Given passage →
"""
When compared to the Dynamic Firing Threshold (DFT) proposed in [1], the two techniques differ significantly in their purpose and mechanism. DFT focuses on improving learning efficiency by linearly decreasing the firing threshold of neurons over time during training, thereby gradually increasing the number of active neurons in the network. It removes the need for a complex causal set-finding process and adjusts the firing of neurons in each layer within unique time windows to ensure all presynaptic neurons contribute to postsynaptic neurons. In contrast, our proposed adaptive threshold specifically addresses challenges in the direct encoding process. To the best of our knowledge, this is the first study to apply such an approach to direct encoding, which we believe is a meaningful contribution.
"""
Requests →
(a) Name every kind of neuron that the threshold-comparison passage singles out with a descriptive word in front of "neurons."
(b) Decide whether each statement agrees with the threshold-comparison passage, answering yes or no and quoting the words that settle it: (i) DFT lowers the firing threshold linearly over time during training. (ii) DFT depends on a complex causal set-finding process. (iii) The proposed adaptive threshold targets challenges in the direct encoding process.
(c) Write a continuation of the threshold-comparison passage, picking up right after its final sentence.
The material below has nothing to do with the work on the passage.

Supplied information →
"""
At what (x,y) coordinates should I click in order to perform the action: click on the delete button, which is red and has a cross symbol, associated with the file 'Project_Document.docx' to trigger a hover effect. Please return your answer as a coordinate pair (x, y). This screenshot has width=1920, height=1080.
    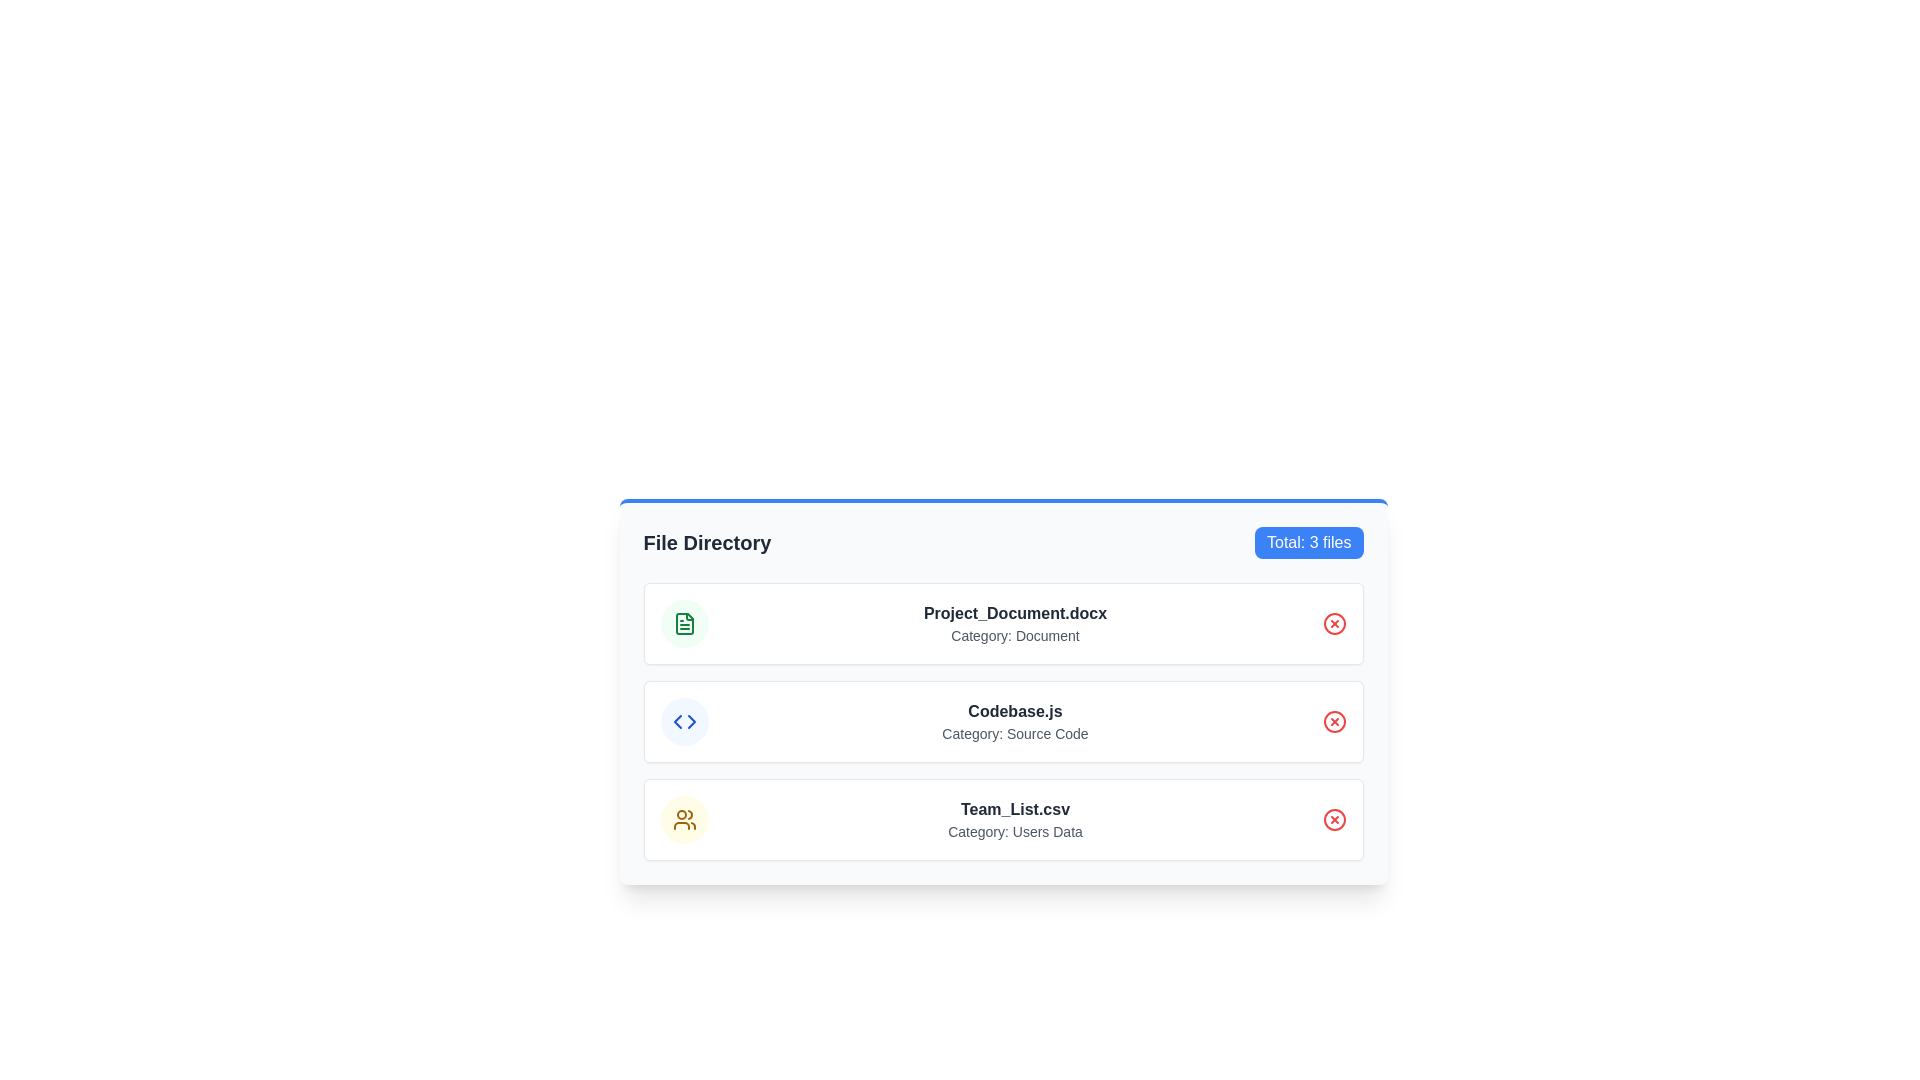
    Looking at the image, I should click on (1334, 623).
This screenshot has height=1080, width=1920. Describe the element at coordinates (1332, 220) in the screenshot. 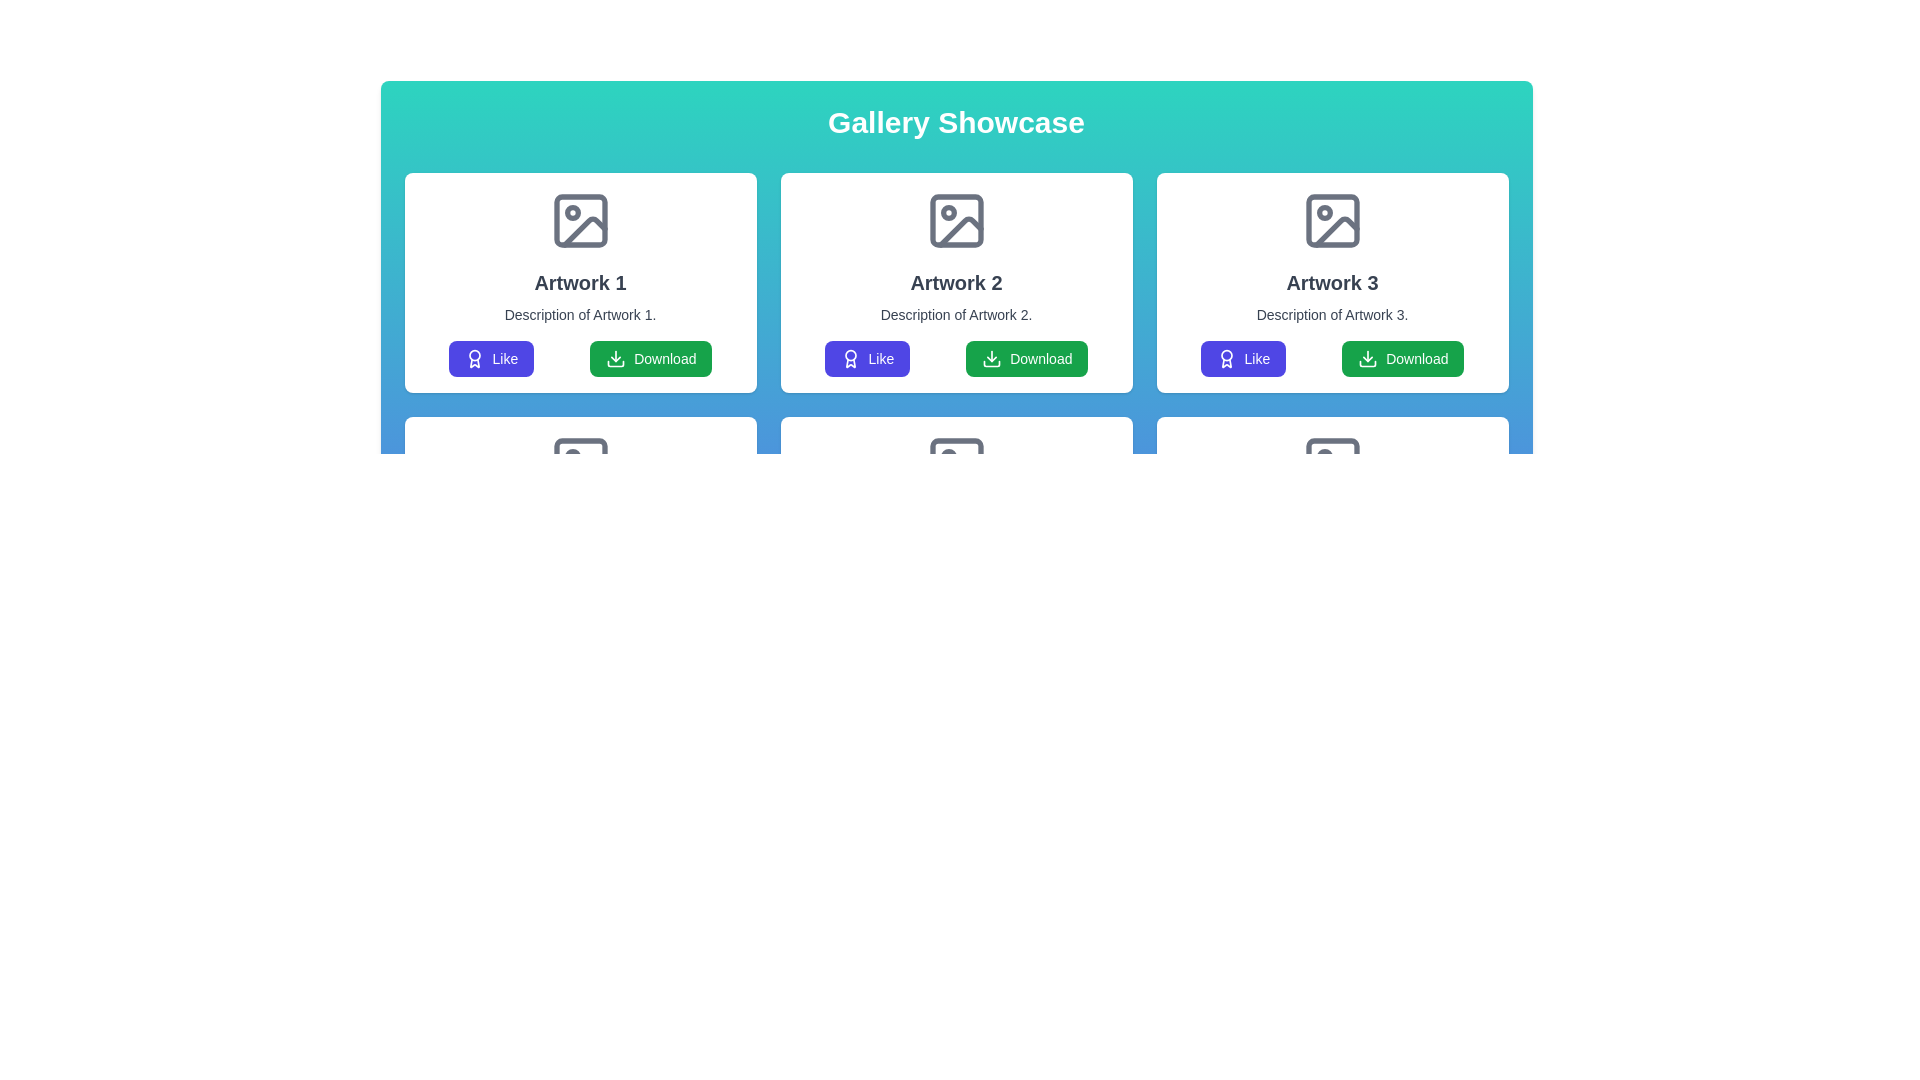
"""
Outputs in order →
(a) active, presynaptic, postsynaptic

(b)
(i) Yes: "linearly decreasing the firing threshold of neurons over time during training"
(ii) No: "It removes the need for a complex causal set-finding process"
(iii) Yes: "our proposed adaptive threshold specifically addresses challenges in the direct encoding process"

(c)
First, we would like to clarify that the proposed FD Loss is not a simple combination of existing loss functions but a novel loss function introduced by our study. In H-direct, we propose two loss functions: DFE Loss and FD Loss. Regarding your comment that similar methods have been extensively studied, we agree that the design of loss functions is a critical research topic for improving learning performance. Indeed, many prior studies have designed diverse loss functions to effectively enhance training outcomes [Guo et al.,2022a; Guo et al., 2023].
Our FD Loss is specifically designed to encourage the encoding of diverse features during the encoding process. It promotes neurons to encode a broader range of features, thereby enhancing the representational capacity of the model. To the best of our knowledge, this is the first study to propose a loss function aimed at increasing feature diversity during encoding. Through this, our method effectively encodes diverse features, leading to performance improvements.
Additionally, regarding your comment that our FD Loss is “not well designed,” we would like to seek clarification. As mentioned earlier, our FD Loss was designed to enhance the diversity of encoded features, and we have experimentally confirmed that it improves performance. If you could provide further details on the aspects in which you find the FD Loss to be “not well designed,” it would greatly help us refine and improve our study. We deeply appreciate your valuable feedback and look forward to your detailed input.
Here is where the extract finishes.